● Task directions:
An exact copy of every entry is needed, without the pictures.

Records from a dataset
——————
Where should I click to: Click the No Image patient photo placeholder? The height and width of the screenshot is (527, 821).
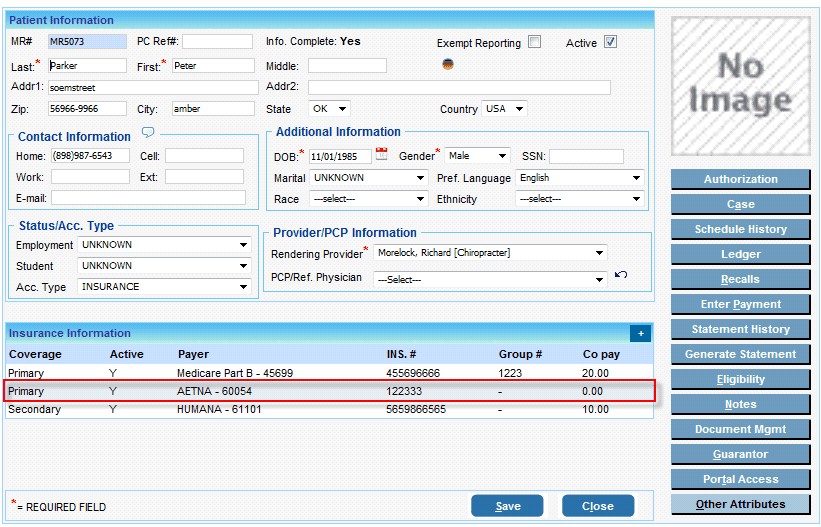[740, 86]
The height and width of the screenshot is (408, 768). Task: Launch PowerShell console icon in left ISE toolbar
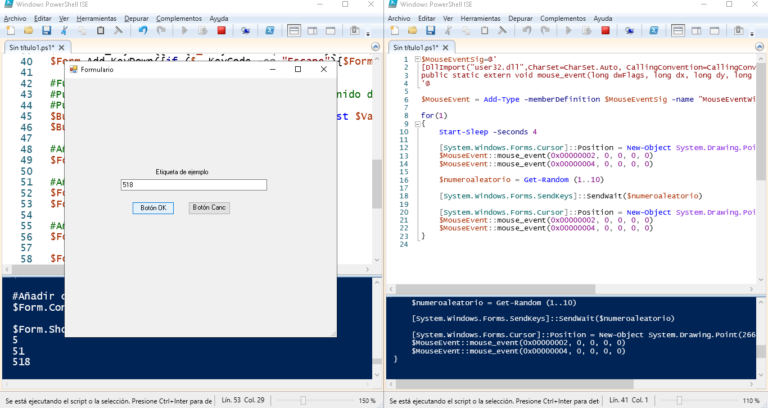click(270, 31)
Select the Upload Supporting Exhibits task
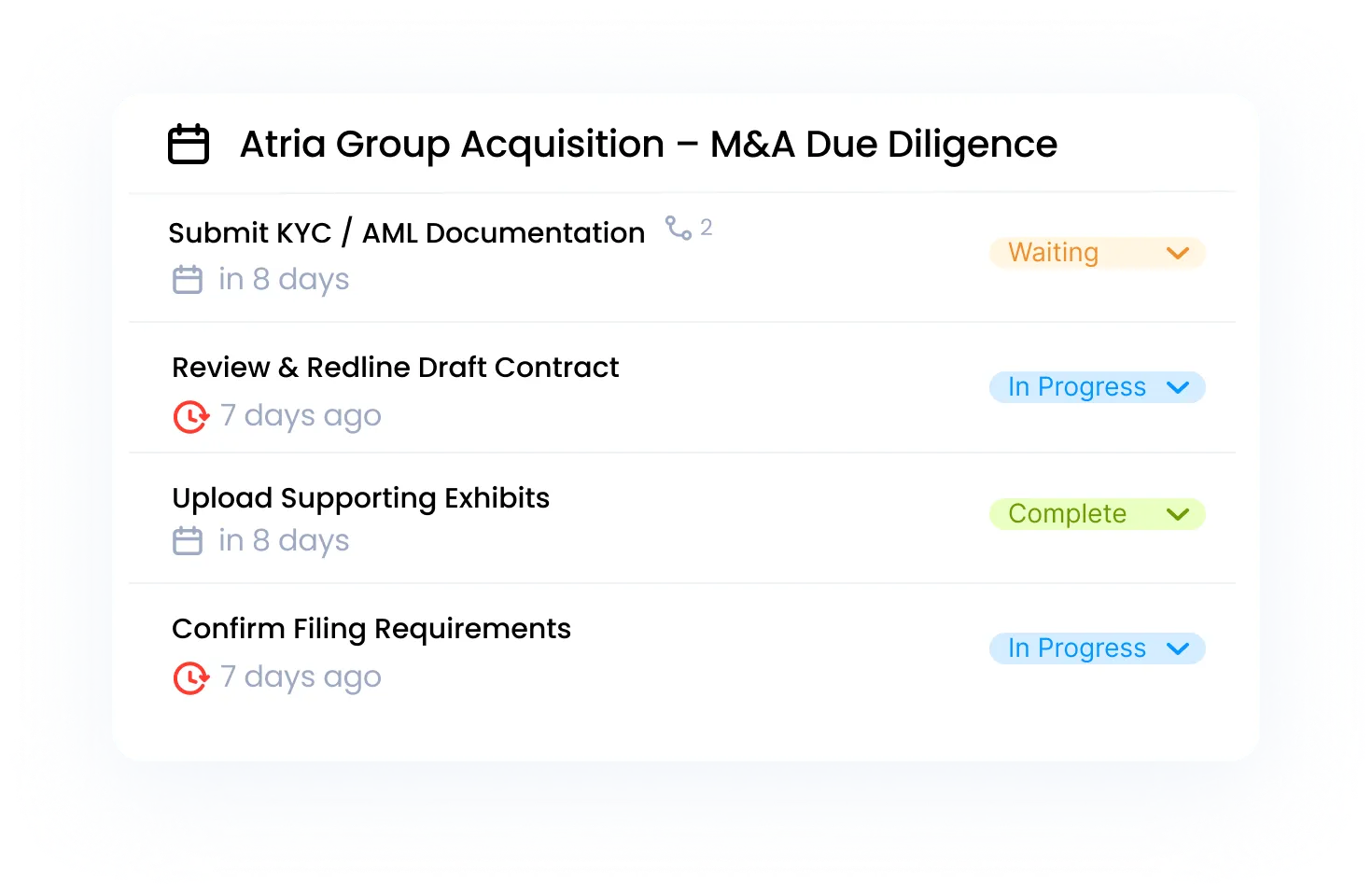Image resolution: width=1372 pixels, height=892 pixels. coord(360,497)
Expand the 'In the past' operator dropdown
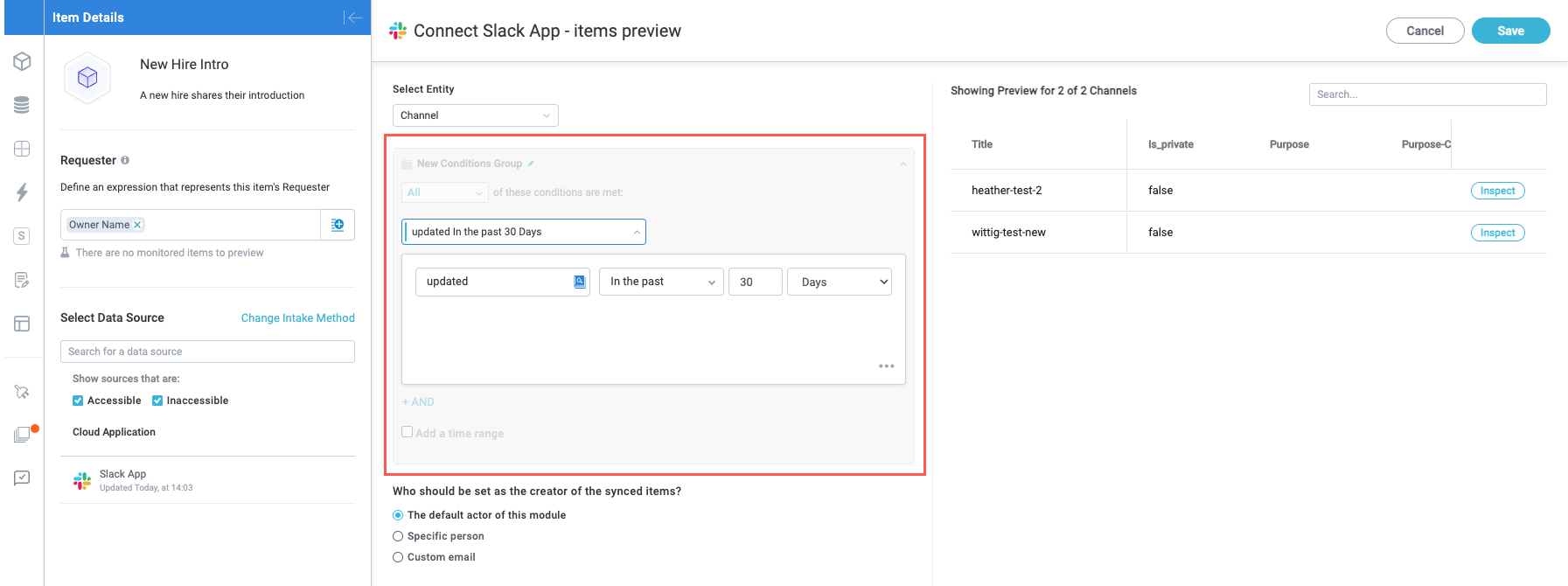The image size is (1568, 586). coord(660,282)
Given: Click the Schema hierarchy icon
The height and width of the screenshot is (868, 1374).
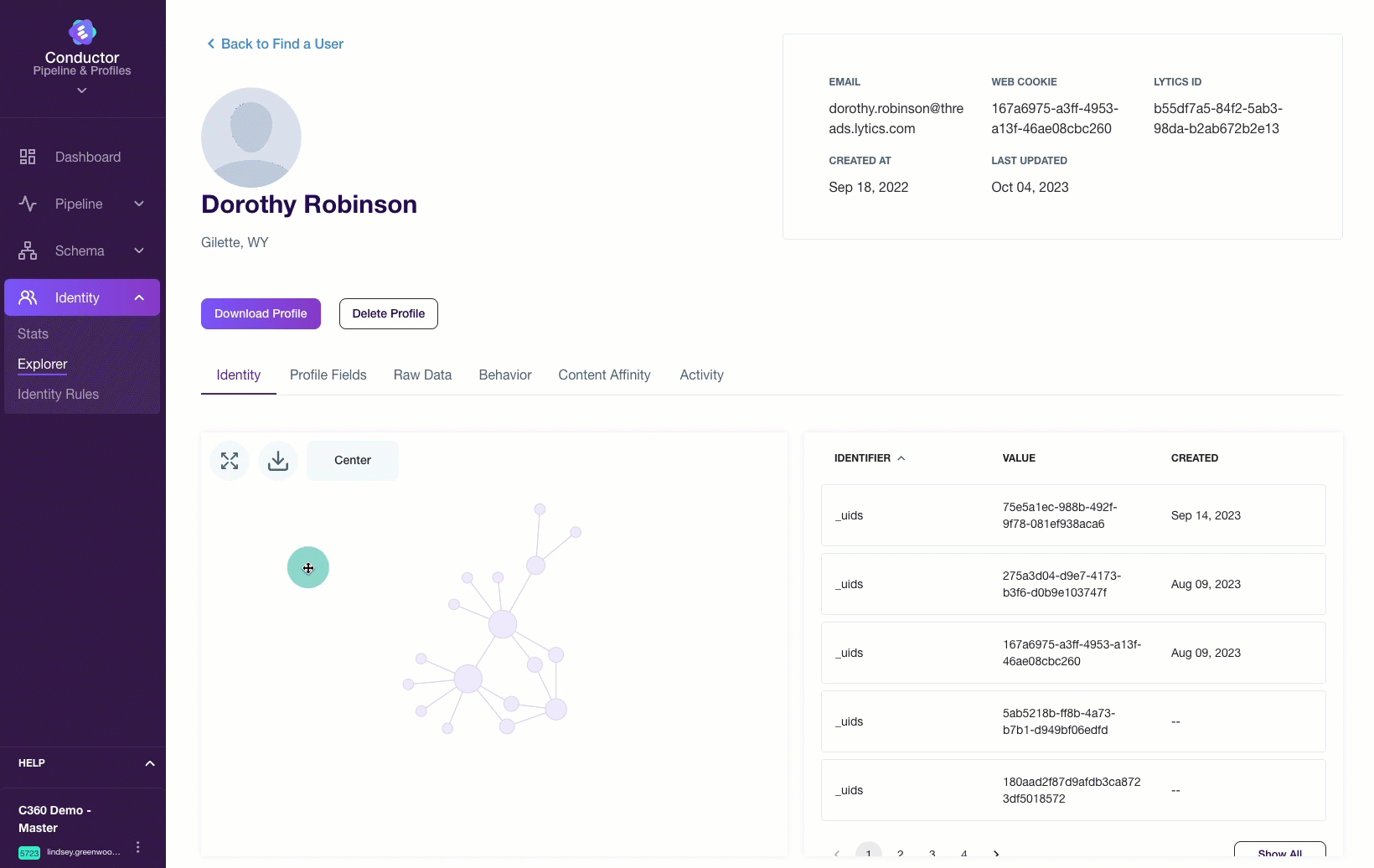Looking at the screenshot, I should click(28, 251).
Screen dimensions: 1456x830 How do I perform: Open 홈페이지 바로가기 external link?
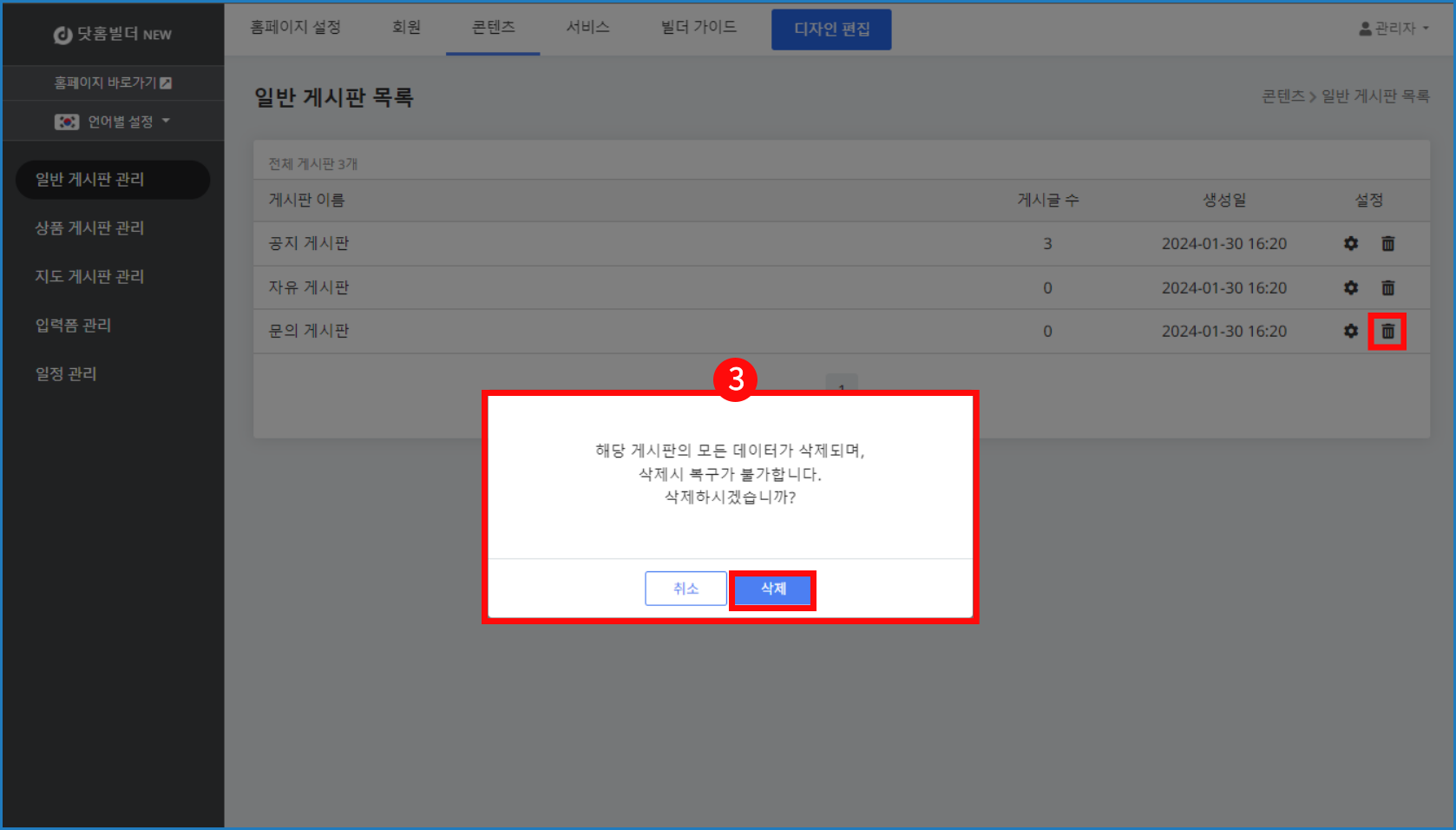[113, 82]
——————
● Result of this task:
Where should I click to: Click the No Image patient photo placeholder? The height and width of the screenshot is (527, 821).
[740, 86]
The height and width of the screenshot is (408, 768). Task: Launch PowerShell console icon in left ISE toolbar
click(270, 31)
Select the Upload Supporting Exhibits task
Image resolution: width=1372 pixels, height=892 pixels. coord(360,497)
Expand the 'In the past' operator dropdown
The image size is (1568, 586). coord(660,282)
Given: Click the Schema hierarchy icon
The height and width of the screenshot is (868, 1374).
Looking at the screenshot, I should click(28, 251).
Screen dimensions: 1456x830 How do I perform: Open 홈페이지 바로가기 external link?
[113, 82]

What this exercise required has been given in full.